DataBytes-Organisation · Vamshi-Gollapelly · Apr 2, 2026 · Apr 2, 2026 · Apr 7, 2026 · Apr 15, 2026
diff --git a/Echo/__init__.py b/Echo/__init__.py
@@ -1,21 +1,25 @@
-import logging, os
+import logging
+import os
+
 logging.disable(logging.WARNING)
 os.environ["TF_CPP_MIN_LOG_LEVEL"] = "3"
 
-import keras
 import ffmpeg
-from keras.models import load_model as lm
-import tfimm
-from pydub import AudioSegment, effects
+import keras
 import tensorflow as tf
 import tensorflow_io as tfio
-from os.path import isfile, join
+import tfimm
+from keras.models import load_model as lm
 from os import listdir
+from os.path import isfile, join
+from pydub import AudioSegment, effects
 
-target_classes = ['nightjar', 'skylark', 'yellow-faced honeyeater', 'feral goat',
-                  'sambar deer', 'grey shrikethrush', 'australian raven', 'fallow deer',
-                  'yellow robin', 'cat', 'whistler', 'white-plumed honeyeater',
-                  'brown rat', 'pied currawong', 'wild pig']
+target_classes = [
+    'nightjar', 'skylark', 'yellow-faced honeyeater', 'feral goat',
+    'sambar deer', 'grey shrikethrush', 'australian raven', 'fallow deer',
+    'yellow robin', 'cat', 'whistler', 'white-plumed honeyeater',
+    'brown rat', 'pied currawong', 'wild pig'
+]
 
 ########################################################################################
 # MODEL PARAMETERS
@@ -31,26 +35,32 @@
 class EchoClassifierLayer(tf.keras.layers.Layer):
     def __init__(self):
         super(EchoClassifierLayer, self).__init__()
-
-        dropout=0.5
-
-        self.fc1 = tf.keras.layers.Dense(128, 
-                                         kernel_regularizer=tf.keras.regularizers.L2(0.01),
-                                         activation=tf.keras.activations.relu)
-
-        self.fc2 = tf.keras.layers.Dense(128, 
-                                         kernel_regularizer=tf.keras.regularizers.L2(0.01),
-                                         activation=tf.keras.activations.relu)
-
-        self.do2 = tf.keras.layers.Dropout(dropout)        
-
-        self.out = tf.keras.layers.Dense(15, 
-                                         activation=tf.keras.activations.linear)
+
+        dropout = 0.5
+
+        self.fc1 = tf.keras.layers.Dense(
+            128,
+            kernel_regularizer=tf.keras.regularizers.L2(0.01),
+            activation=tf.keras.activations.relu
+        )
+
+        self.fc2 = tf.keras.layers.Dense(
+            128,
+            kernel_regularizer=tf.keras.regularizers.L2(0.01),
+            activation=tf.keras.activations.relu
+        )
+
+        self.do2 = tf.keras.layers.Dropout(dropout)
+
+        self.out = tf.keras.layers.Dense(
+            15,
+            activation=tf.keras.activations.linear
+        )
 
     def call(self, inputs):
-        x = self.fc1(inputs)               
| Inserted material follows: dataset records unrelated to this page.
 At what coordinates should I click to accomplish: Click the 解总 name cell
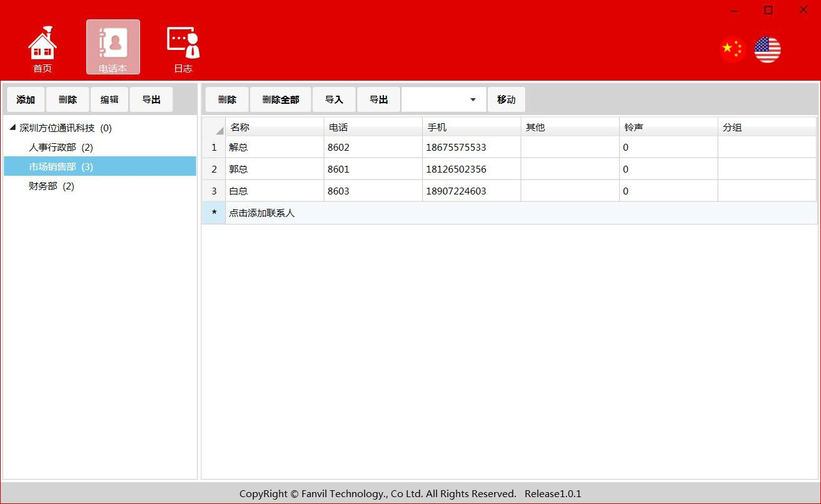click(x=274, y=148)
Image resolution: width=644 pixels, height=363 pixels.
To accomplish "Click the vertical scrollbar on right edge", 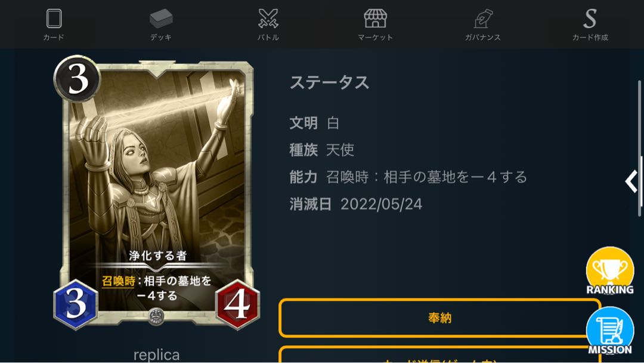I will (x=639, y=148).
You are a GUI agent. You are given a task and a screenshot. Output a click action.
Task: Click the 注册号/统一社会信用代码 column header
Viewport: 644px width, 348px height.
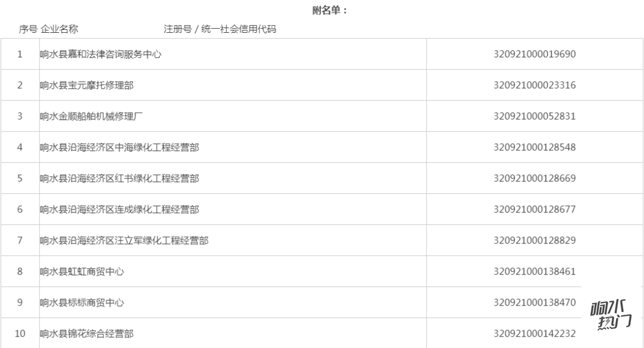[x=219, y=29]
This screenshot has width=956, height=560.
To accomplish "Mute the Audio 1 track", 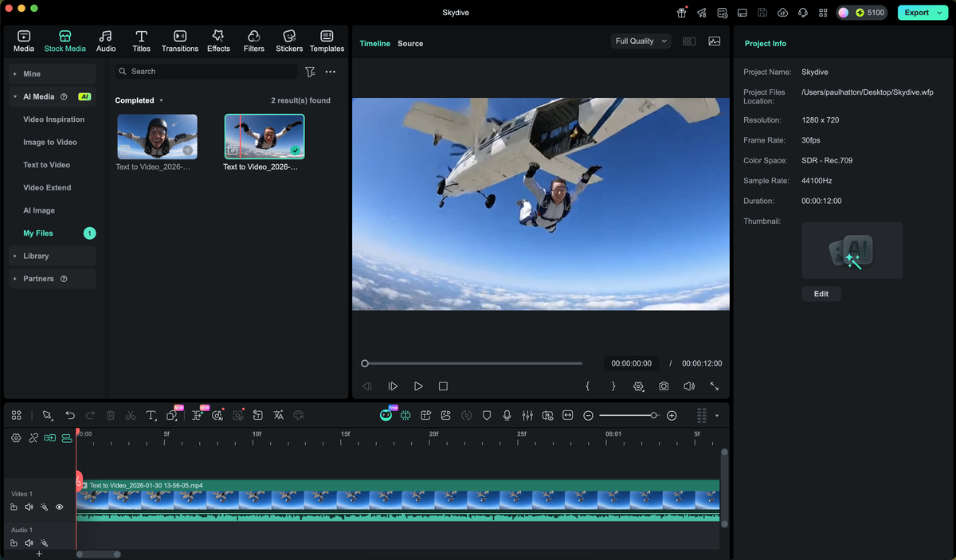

-        x = self.fc2(x)               
-        x = self.do2(x)           
+        x = self.fc1(inputs)
+        x = self.fc2(x)
+        x = self.do2(x)
         x = self.out(x)
         return x
 
@@ -59,91 +69,123 @@ def call(self, inputs):
 # CLASSIFIER MODEL - leveraging EfficientNetV2
 ########################################################################################
 class EchoTfimmModel(tf.keras.Model):
-
-    def __init__(self, *args, **kwargs):  
+    def __init__(self, *args, **kwargs):
         super(EchoTfimmModel, self).__init__(*args, **kwargs)
-
-        self.fm = tfimm.create_model("efficientnet_v2_s_in21k", pretrained=True, in_channels=MODEL_INPUT_IMAGE_CHANNELS)
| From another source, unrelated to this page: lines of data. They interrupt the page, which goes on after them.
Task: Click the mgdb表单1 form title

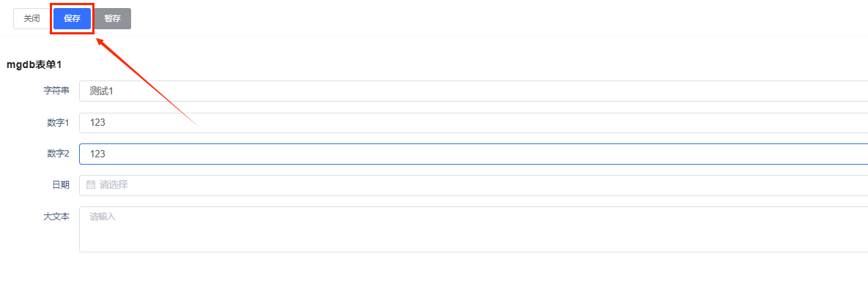Action: click(x=34, y=64)
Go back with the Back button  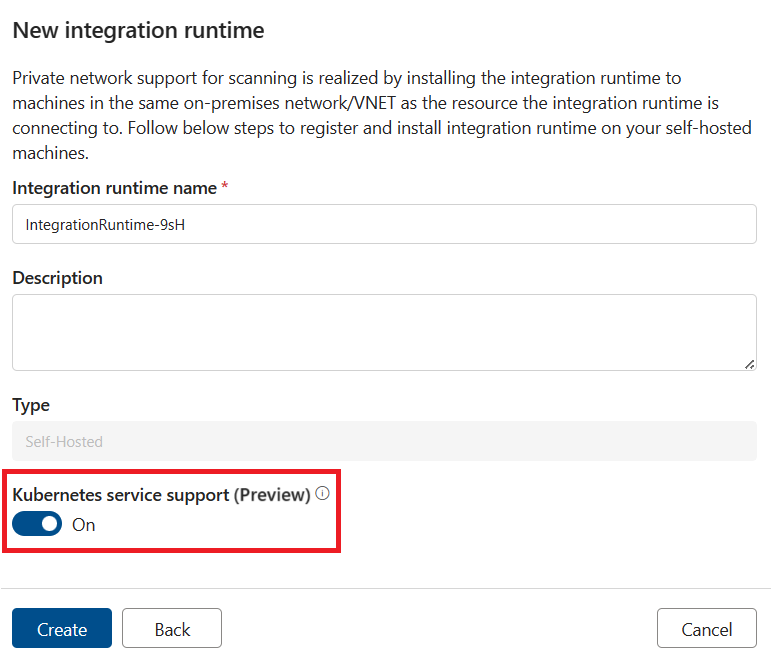pyautogui.click(x=172, y=629)
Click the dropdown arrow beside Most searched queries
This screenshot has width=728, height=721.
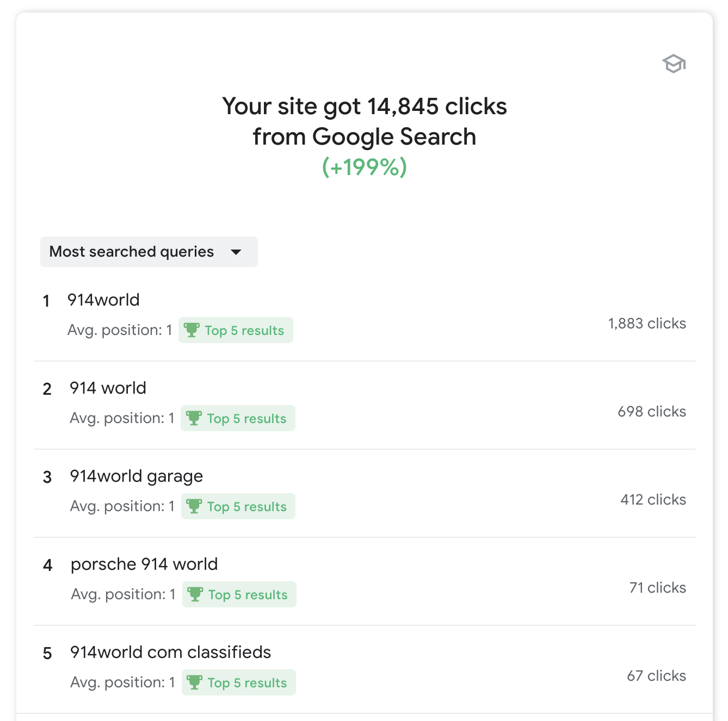point(236,252)
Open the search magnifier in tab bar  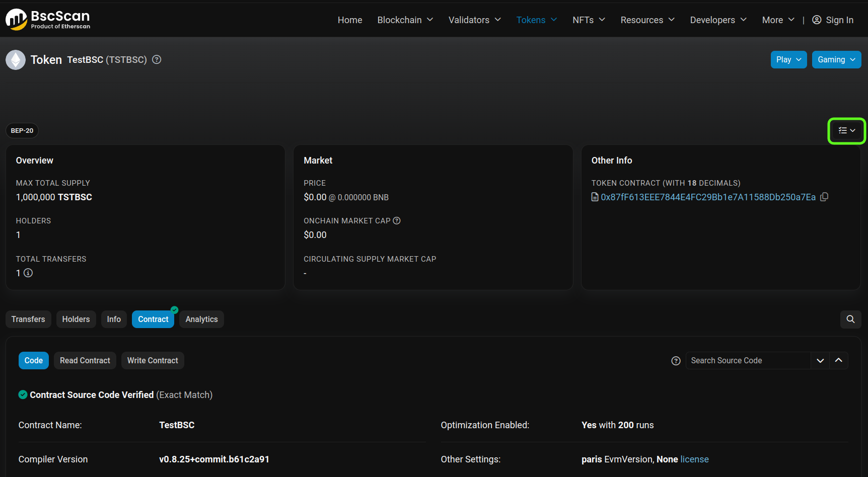(850, 319)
-        self.flat = tf.keras.layers.Flatten() 
+
+        self.fm = tfimm.create_model(
+            "efficientnet_v2_s_in21k",
+            pretrained=False,
+            in_channels=MODEL_INPUT_IMAGE_CHANNELS
+        )
+        self.flat = tf.keras.layers.Flatten()
         self.classifier = EchoClassifierLayer()
 
-    def call(self, inputs, training=False):  
-        x = self.fm.forward_features(inputs) 
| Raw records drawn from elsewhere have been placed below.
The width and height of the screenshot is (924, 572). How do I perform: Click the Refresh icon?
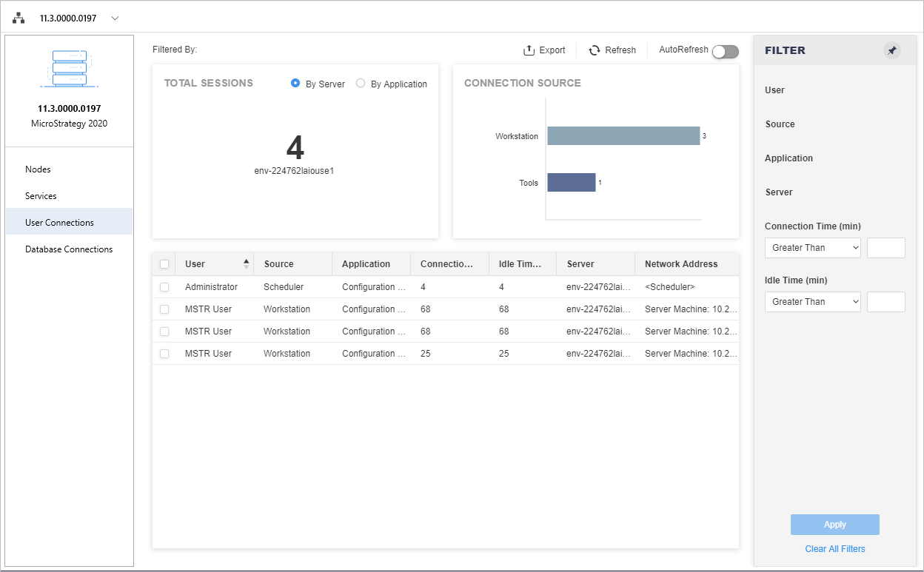click(x=594, y=50)
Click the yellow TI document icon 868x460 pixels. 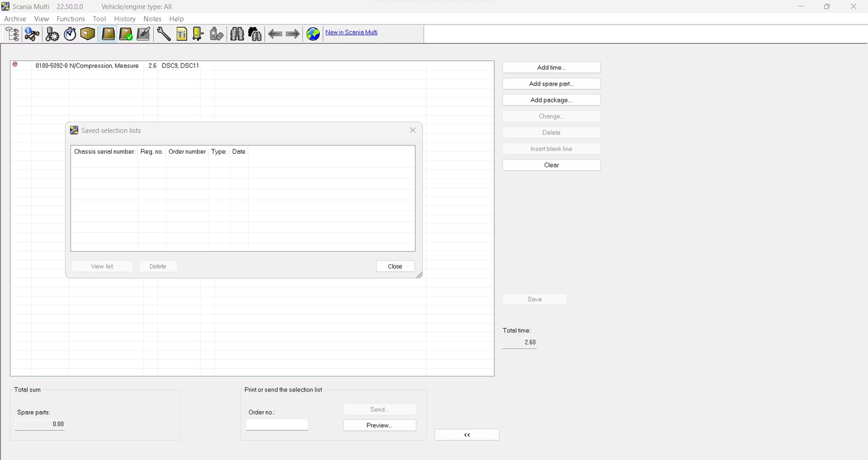point(182,34)
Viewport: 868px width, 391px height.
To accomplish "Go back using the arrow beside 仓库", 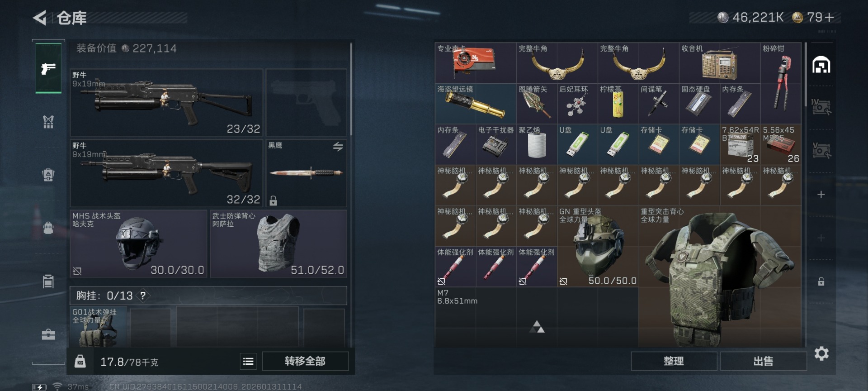I will coord(39,18).
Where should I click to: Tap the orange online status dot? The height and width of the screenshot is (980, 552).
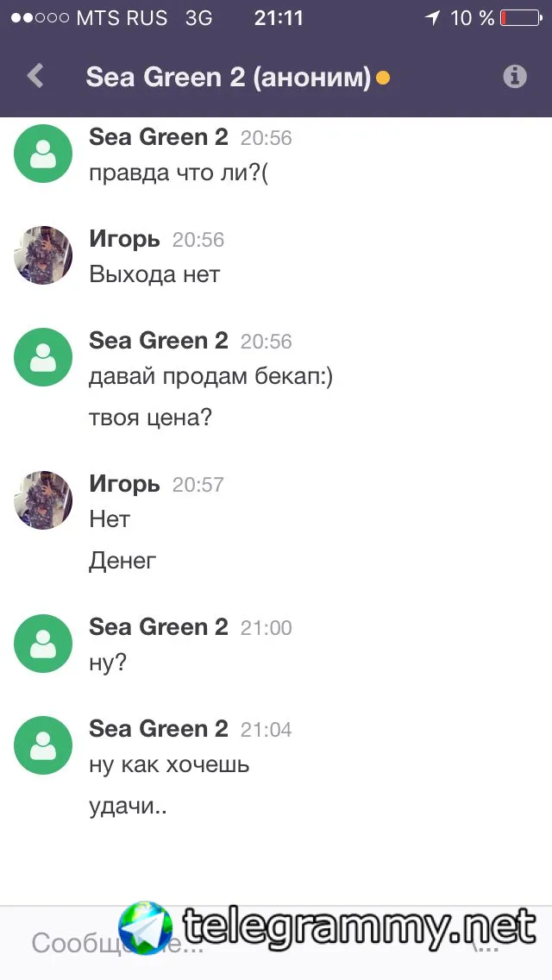coord(383,79)
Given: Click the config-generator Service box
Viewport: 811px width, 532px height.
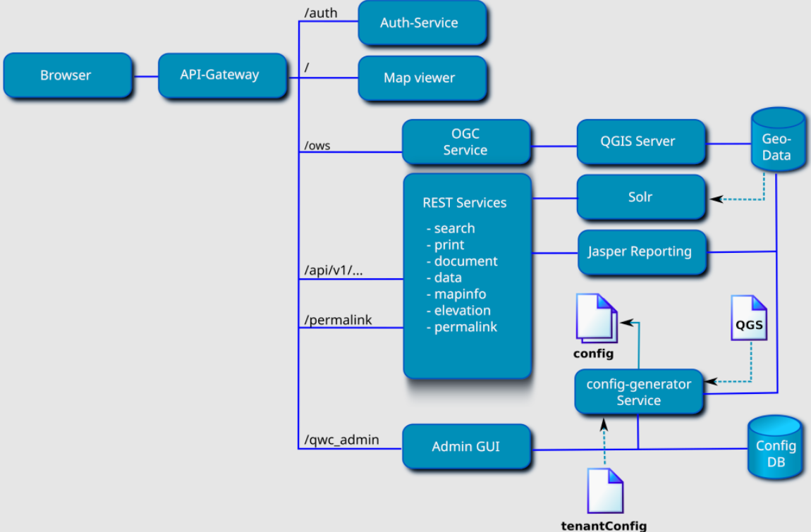Looking at the screenshot, I should pyautogui.click(x=639, y=392).
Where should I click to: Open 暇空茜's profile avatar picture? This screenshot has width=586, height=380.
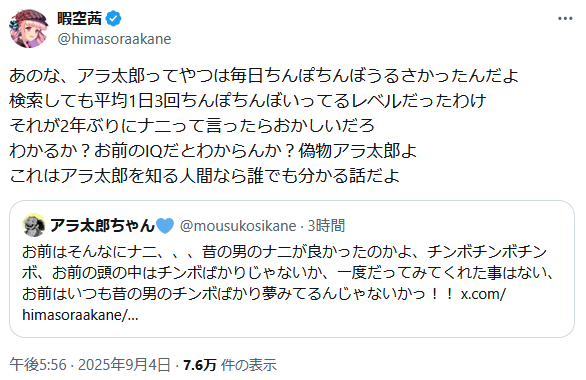click(x=29, y=28)
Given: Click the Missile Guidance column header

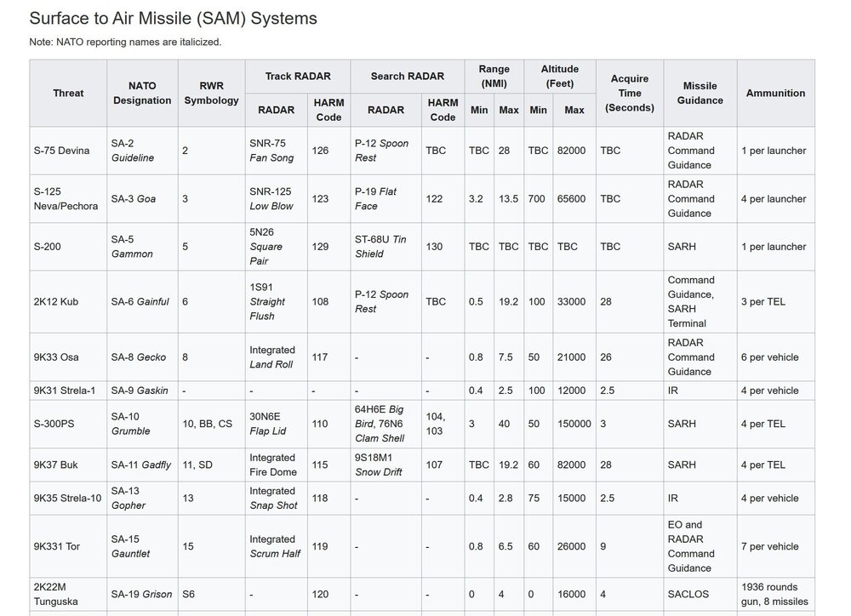Looking at the screenshot, I should [x=700, y=93].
+    def call(self, inputs, training=False):
+        x = self.fm.forward_features(inputs)
         x = self.flat(x)
-        x = self.classifier(x)               
+        x = self.classifier(x)
         return x
 
+
+########################################################################################
+# LOAD MODEL
+########################################################################################
 def load_model():
-    PATH_TO_MODEL = os.path.join(os.getcwd(), 'Echo', 'Models', 'baseline_timm_model_dataset_2_15_classes.hdf5')
-
-    test_model = EchoTfimmModel()
-    test_model.build([None, 224, 224, 1])
-    test_model.load_weights(PATH_TO_MODEL)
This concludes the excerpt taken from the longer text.